Marina expansion is a go
The Tahoe Keys Marina expansion project got a green light from the South Lake Tahoe City Council, but it faces a multimillion-dollar speed bump.
The council voted 4-1 early Wednesday to certify the Tahoe Keys Marina Master Plan and Environmental Impact Statement. But it also passed an amendment by Councilwoman Brooke Laine to tie approval of marina projects to traffic improvements at Tahoe Keys Boulevard and U.S. Highway 50.
The marina was already expected to pay roughly 22 percent of the cost of such improvements, which the California Department of Transportation has estimated could reach up to $3 million. The existing intersection is a “level of service F” in traffic studies, with delays of 129 seconds per vehicle.
The expanded marina would draw up to 900 more vehicles per day, according to the EIS, increasing delays at the intersection to 177 seconds per vehicle.
“It’s not enough to say the developer’s going to pay 22 percent. You also have to state how that intersection is going to be designed and funded,” Laine said.
That could be a significant roadblock. A proposal to add turn lanes to westbound Highway 50 would involve costly right-of-way acquisitions. No funding has been set aside for the project, no design is in place and the businesses that would be impacted aren’t particularly interested in selling.
“We would hope the city would have the funds available when we want to go forward with the (marina) project,” said Dick Horton, co-owner of Tahoe Keys Marina, who wanted to start construction next year. “It’s kind of tough to be constrained by something we have no control over.”
The Tahoe Regional Planning Agency governing board will consider the master plan on Wednesday, and Horton said he will keep pushing for its passage.

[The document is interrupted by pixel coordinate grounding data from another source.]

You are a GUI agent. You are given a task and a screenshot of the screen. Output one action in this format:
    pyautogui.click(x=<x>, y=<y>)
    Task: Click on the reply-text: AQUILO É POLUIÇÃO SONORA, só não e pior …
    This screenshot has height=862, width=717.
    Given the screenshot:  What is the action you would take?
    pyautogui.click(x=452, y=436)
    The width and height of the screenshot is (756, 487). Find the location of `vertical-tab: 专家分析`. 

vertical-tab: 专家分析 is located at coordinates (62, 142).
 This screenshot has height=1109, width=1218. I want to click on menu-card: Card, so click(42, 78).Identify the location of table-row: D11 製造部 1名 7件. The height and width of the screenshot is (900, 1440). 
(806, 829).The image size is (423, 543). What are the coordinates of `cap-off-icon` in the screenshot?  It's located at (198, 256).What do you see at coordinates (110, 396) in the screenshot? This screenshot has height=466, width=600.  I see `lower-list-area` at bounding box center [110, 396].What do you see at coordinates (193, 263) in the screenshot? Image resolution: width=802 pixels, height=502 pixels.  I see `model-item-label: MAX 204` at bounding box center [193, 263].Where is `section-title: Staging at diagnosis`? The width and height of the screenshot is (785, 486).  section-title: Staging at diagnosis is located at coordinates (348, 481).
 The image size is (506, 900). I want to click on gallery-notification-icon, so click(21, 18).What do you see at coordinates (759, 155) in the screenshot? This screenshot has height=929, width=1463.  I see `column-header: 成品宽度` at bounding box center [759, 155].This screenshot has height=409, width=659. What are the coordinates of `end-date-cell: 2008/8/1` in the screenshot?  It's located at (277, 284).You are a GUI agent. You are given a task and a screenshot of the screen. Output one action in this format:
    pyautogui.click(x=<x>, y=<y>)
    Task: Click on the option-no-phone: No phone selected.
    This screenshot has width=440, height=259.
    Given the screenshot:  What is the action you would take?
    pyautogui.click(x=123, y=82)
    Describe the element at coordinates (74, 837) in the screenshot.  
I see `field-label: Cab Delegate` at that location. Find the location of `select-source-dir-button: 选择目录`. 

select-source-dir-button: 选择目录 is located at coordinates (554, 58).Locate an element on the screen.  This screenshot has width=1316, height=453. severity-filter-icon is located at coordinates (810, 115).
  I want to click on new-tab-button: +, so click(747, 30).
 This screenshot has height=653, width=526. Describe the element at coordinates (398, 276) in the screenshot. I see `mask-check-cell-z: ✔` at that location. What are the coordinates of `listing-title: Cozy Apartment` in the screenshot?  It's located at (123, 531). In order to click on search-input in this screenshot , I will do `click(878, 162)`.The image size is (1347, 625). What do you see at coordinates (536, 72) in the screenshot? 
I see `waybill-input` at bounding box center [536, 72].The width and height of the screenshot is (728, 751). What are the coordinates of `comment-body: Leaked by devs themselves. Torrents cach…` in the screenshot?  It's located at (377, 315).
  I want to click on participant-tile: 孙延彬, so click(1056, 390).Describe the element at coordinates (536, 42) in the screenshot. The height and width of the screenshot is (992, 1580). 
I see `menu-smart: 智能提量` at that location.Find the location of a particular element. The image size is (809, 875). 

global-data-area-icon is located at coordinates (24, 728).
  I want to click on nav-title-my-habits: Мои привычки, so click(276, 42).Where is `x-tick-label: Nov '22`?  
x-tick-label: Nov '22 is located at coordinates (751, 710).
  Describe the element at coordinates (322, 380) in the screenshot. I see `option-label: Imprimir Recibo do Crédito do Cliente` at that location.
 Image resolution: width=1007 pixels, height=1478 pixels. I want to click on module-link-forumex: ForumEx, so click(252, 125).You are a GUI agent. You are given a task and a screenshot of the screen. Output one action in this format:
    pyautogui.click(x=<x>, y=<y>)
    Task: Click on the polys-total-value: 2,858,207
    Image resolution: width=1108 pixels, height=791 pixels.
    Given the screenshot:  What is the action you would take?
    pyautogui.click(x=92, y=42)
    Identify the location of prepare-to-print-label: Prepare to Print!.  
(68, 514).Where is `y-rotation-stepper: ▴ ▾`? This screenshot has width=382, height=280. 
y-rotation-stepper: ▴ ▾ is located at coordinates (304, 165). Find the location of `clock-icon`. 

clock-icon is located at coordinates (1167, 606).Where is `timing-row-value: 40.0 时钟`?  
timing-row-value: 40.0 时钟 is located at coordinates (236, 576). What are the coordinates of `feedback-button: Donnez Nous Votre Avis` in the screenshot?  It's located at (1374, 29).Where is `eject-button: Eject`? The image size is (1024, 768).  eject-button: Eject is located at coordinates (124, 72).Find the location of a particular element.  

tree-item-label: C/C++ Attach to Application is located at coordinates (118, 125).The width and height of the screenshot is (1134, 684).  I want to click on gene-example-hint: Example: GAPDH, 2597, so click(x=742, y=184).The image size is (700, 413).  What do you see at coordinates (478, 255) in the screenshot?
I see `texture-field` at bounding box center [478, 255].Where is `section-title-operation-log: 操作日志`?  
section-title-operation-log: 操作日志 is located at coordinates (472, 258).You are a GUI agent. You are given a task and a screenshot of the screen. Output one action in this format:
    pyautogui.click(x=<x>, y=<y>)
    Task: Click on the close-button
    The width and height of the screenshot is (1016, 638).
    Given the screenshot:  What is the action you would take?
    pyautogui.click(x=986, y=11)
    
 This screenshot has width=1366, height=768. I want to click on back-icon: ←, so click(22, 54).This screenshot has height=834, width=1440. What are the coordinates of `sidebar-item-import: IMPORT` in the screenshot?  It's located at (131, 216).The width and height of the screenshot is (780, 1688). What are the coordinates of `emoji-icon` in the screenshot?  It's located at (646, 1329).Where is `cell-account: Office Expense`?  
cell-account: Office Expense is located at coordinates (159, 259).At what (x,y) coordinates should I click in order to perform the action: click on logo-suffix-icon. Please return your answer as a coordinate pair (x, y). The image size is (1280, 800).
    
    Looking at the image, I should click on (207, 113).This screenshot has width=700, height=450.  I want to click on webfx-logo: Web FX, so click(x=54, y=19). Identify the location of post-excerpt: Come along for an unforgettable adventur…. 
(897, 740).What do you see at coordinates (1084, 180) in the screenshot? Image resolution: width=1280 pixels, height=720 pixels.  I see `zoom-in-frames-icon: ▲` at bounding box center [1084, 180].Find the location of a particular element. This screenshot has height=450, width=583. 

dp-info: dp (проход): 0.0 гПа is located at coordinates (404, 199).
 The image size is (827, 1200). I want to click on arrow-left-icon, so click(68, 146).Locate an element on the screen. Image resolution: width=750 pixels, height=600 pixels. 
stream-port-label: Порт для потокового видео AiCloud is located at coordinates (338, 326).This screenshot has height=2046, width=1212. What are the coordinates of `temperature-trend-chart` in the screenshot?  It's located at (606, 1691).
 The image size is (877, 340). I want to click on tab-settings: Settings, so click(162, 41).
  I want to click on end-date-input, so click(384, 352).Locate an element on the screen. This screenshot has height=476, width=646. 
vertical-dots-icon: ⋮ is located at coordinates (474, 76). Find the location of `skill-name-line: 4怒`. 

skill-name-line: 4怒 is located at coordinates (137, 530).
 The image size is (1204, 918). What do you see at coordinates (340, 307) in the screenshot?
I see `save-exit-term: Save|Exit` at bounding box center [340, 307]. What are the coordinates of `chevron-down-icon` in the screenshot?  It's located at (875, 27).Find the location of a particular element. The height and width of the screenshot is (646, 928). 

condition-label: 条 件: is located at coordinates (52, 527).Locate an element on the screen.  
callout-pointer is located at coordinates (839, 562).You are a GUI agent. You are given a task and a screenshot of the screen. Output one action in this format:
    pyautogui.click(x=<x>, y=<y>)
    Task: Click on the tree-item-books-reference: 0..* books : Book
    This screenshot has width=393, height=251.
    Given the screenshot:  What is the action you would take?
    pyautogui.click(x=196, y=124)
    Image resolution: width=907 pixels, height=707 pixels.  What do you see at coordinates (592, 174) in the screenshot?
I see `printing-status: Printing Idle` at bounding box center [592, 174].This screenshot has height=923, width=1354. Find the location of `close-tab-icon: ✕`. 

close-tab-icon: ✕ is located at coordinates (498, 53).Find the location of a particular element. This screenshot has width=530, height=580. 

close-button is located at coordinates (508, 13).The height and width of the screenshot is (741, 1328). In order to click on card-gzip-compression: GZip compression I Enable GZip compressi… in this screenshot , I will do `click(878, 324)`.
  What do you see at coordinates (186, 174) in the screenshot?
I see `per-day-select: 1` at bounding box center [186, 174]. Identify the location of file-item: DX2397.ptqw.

“We’ve come this far in the journey, we may as well go the remaining mile,” he said, even though the city’s action could delay the project several years.
That would be just fine with Councilman Bill Crawford, who opposes any expansion of the marina and called his vote a “political move.”
“I knew there would be a majority vote for approving the master plan, but with the amendment, it’s less likely to get done,” he said.
Crawford joined with Laine and Mayor Hal Cole to pass the traffic amendment on a 3-2 vote. Tom Davis and Judy Brown dissented.
“I think it was unfair to put so much burden on the marina for the failings of the city,” Brown said. “We have so many intersections that are level of service F and I felt it was unfair to burden the marina with that.”
But Laine defended the amendment, saying it would force traffic planners to work harder to fix the problem.
“In this world, a project doesn’t even get on the burner until the funds are available,” she said. “We’ve got to get the funds in place.”
Cole agreed with that assessment.
“(Marina) project or not, we want to do something there,” Cole said of the intersection. “Now that we have a developer who’s going to pay a fifth of it, it’s more likely to happen now than ever.”
Horton doesn’t share that optimism. He expects to spend the next few months examining whether the expansion is economically feasible.
And what if the plans don’t pencil out?
“We put them up on a nice, clean shelf somewhere and let them gather dust for a while,” he said.